Arnolfo di Cambio, Pope Boniface VIII
- Author
- Arnolfo di Cambio and collaborators
- Date
- 1296-1300
- Collocation
- Sala del Paradiso
- Original location
- Cathedral, medieval facade
- Material
- White marble
- Technique
- Sculpture
- Dimensions
- Height: 337 cm; Width: 99 cm; Depth: 93 cm;
- Scientific catalog (only in italian)
- Papa Bonifacio VIII
The imposing seated statue of Pope Boniface VIII was sculpted between 1296 and 1300 by Arnolfo di Cambio and his collaborators for a niche on the third level of the medieval façade of the Cathedral, to the left of the main portal.

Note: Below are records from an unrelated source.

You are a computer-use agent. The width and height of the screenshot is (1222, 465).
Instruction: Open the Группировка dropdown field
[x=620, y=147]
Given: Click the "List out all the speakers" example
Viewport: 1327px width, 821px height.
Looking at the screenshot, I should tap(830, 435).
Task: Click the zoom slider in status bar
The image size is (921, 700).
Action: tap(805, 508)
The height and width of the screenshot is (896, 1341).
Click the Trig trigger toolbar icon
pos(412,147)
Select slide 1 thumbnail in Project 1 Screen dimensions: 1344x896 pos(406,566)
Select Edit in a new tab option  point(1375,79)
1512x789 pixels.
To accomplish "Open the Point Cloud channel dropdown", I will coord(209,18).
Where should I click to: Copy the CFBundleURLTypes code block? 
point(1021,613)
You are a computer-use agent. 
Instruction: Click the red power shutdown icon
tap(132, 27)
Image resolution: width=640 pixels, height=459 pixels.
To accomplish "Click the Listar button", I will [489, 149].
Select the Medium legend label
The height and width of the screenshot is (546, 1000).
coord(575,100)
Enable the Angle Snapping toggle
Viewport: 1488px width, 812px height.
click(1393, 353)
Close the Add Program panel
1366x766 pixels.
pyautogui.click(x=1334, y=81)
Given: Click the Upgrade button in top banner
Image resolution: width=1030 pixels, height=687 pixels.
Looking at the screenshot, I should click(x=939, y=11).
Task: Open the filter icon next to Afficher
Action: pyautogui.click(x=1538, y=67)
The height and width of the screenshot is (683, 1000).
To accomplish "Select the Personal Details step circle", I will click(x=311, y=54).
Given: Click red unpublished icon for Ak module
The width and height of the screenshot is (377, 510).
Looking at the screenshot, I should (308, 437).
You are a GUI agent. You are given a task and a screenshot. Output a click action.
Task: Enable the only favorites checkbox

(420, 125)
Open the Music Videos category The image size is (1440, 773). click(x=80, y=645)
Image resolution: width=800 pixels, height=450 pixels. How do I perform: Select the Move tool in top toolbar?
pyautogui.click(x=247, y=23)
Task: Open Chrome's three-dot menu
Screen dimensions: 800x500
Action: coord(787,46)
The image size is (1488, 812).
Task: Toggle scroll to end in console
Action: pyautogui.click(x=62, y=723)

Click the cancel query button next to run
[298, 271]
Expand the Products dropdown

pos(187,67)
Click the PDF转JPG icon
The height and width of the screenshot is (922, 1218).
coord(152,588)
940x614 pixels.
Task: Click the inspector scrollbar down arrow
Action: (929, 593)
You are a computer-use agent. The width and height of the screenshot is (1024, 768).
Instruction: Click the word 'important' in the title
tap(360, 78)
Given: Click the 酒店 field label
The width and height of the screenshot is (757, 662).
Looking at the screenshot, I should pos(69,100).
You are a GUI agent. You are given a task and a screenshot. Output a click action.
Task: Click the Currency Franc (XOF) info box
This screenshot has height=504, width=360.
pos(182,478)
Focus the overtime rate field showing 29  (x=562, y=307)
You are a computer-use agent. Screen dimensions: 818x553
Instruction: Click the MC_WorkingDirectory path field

When the original architectural frontage was dismantled in 1587, the sculpture was moved to adorn the garden of the Florentine Palazzo di Valfonda and later the Orti Oricellari. In the nineteenth century, it entered the collections of the antiquarian Stefano Bardini, from whom Duke Caetani, a distant descendant of the pontiff, acquired it. In 1893, he donated the statue to the Opera di Santa Maria del Fiore. Initially placed inside the Cathedral on the counter-façade, it was finally transferred to the Museum in 1937.
This statue, standing 2.80 meters tall excluding its base, exudes a pharaonic sense of hieratic grandeur. It was sculpted using three large marble blocks, along with additional smaller slabs. Arnolfo himself created only the head, while the modeling of the lower portion was entrusted to his collaborators.
At the pope’s sides stood two acolytes in high relief—one with arms crossed and the other raising a fringed cloth—both of which are still preserved in a private Florentine residence today.
The pontiff depicted, made famous—albeit unfavorably—by Dante’s invective in the Divine Comedy, was closely connected to the Florentine Church through Francesco Monaldeschi, bishop of Florence at the time of the new cathedral’s construction, to which Boniface had donated 3,000 gold florins. This explains the presence of his effigy alongside those of saints and prophets.